By comparison, from 5% to 10% of breast cancer cases and roughly 15% of ovarian cancer cases are due to BRCA1/2 mutations.

In their statement, the Task Force did not recommend specific treatments for women who test positive for BRCA mutations but suggested referral for a full discussion of the options, which might include intensive screening, risk-reducing medications (tamoxifen or aromatase inhibitors), mastectomy to reduce breast cancer risk, and salpingo-oophorectomy to reduce ovarian cancer risk.

Lisa Newman, MD, MPH, of NewYork-Presbyterian/Weill Cornell Medical Center in New York City, pointed out in JAMA Surgery that the effectiveness of chemoprevention aimed at hormone-positive disease is unclear in women with BRCA1-associated breast cancer, as these cancers are mostly hormone-receptor negative.

"Carriers of these mutations are therefore less likely to benefit from this type of risk-reducing intervention," she said.

Newman also noted that "owing to lack of evidence," the new Task Force recommendations do not address the variations in tumor phenotypes among women with African ancestry and disparities in genetic testing referrals for this population.

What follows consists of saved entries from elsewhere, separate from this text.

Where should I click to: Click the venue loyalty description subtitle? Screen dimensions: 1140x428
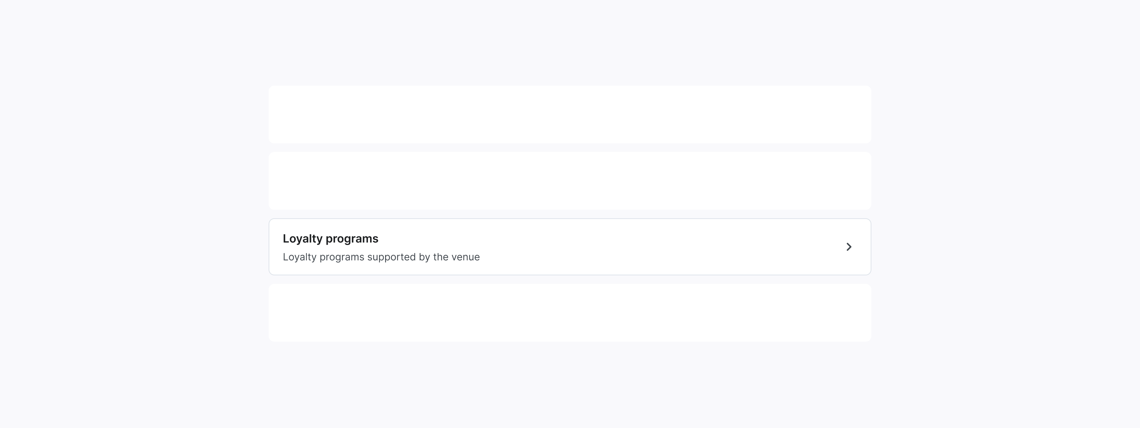pos(381,257)
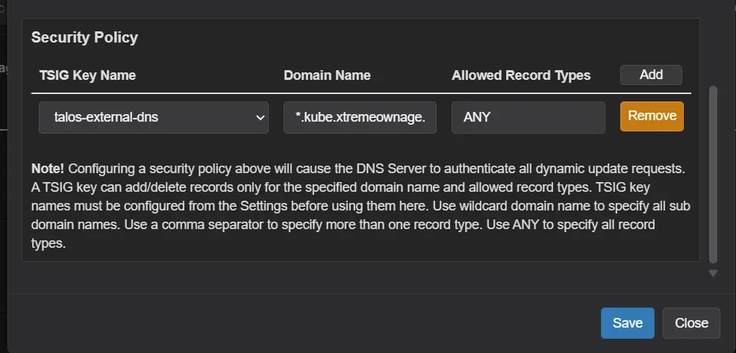This screenshot has height=353, width=736.
Task: Click the Allowed Record Types field showing ANY
Action: tap(528, 117)

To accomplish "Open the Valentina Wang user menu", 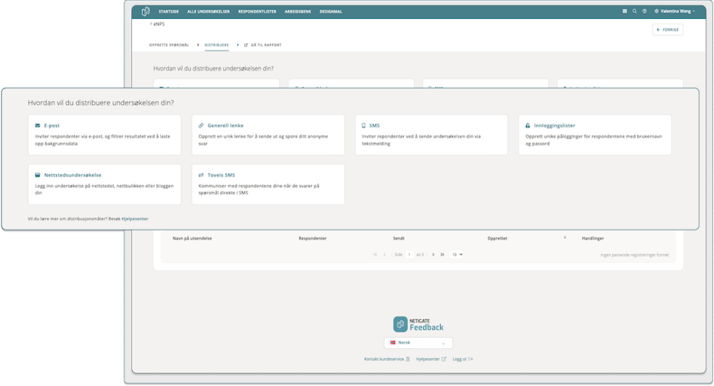I will coord(674,11).
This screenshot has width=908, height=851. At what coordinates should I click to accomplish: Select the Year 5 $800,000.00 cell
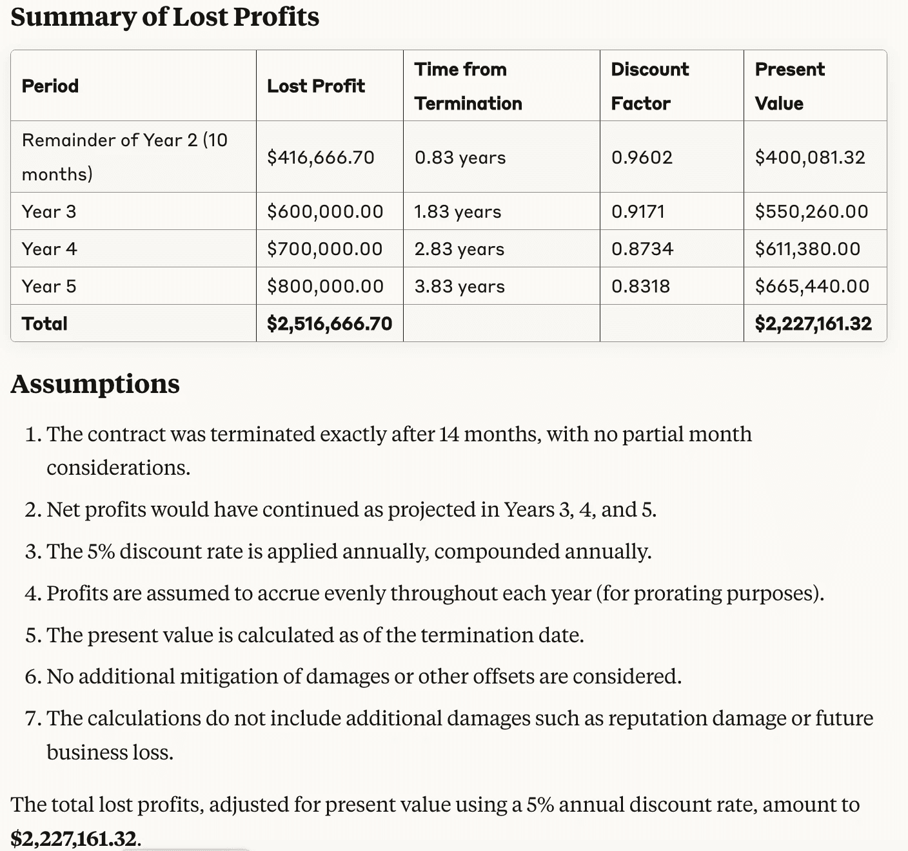coord(325,286)
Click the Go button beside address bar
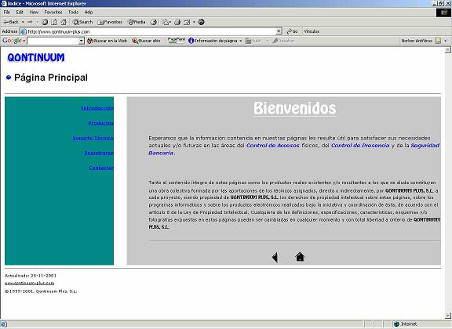The image size is (452, 329). (292, 31)
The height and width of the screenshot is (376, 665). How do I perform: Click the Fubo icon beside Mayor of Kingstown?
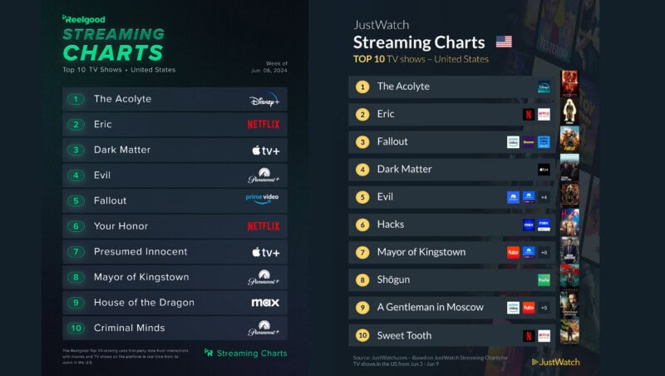tap(513, 252)
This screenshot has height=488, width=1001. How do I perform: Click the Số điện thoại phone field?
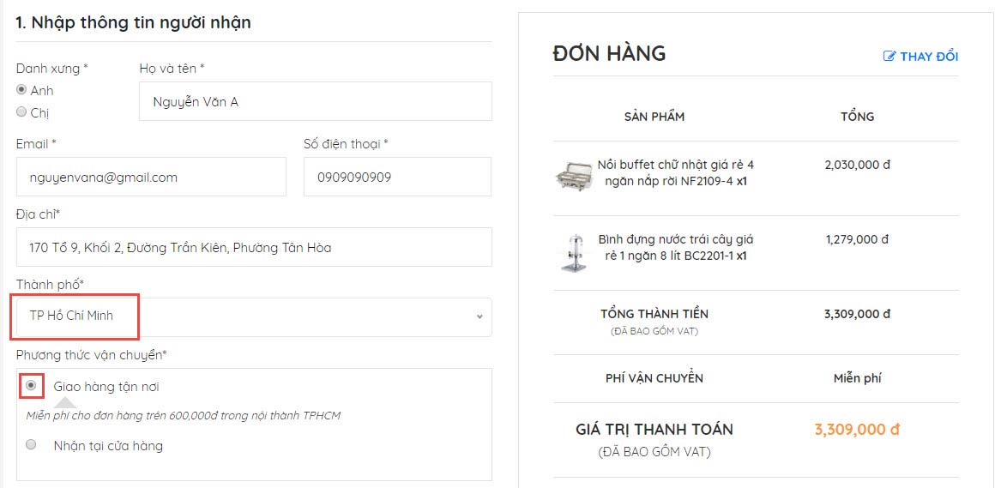coord(397,177)
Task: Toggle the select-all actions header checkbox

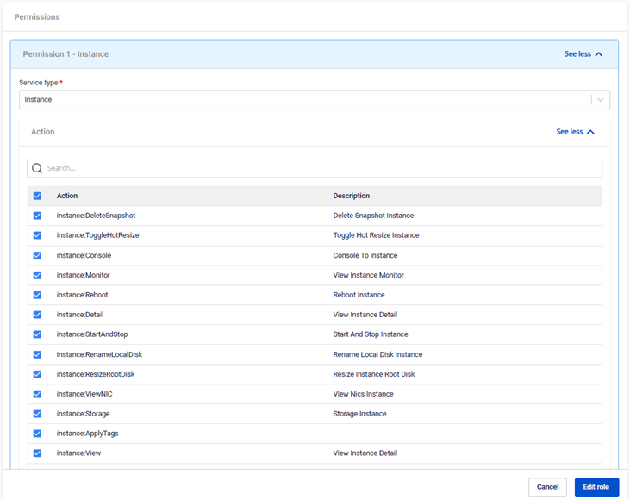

"Paradoxically, the data-driven basis for the USPSTF recommendation statement may magnify existing genetic testing disparities," she wrote.

USPSTF guidelines on lung cancer have recently come under fire, with suggestions that a large proportion of black Americans at high risk for lung cancer based on their smoking history and other factors are excluded from low-dose CT screening under the current criteria.

Finally, Olufunmilayo Olopade, MD, of the University of Chicago, and colleagues highlighted in JAMA Network Open that germline BRCA testing "remains woefully underused" in the U.S. -- only 20% to 30% of patients with a personal breast or ovarian cancer history ever discuss testing with their physician, they noted, and less than 10% of women with a family history receive genetic testing.

Olopade's group also pointed out that other populations with high rates of BRCA mutations are being discovered, citing a cohort of Nigerian patients where 11% had BRCA1/2 mutations and a study of breast and ovarian cancer patients in India where 25% were found to have such mutations.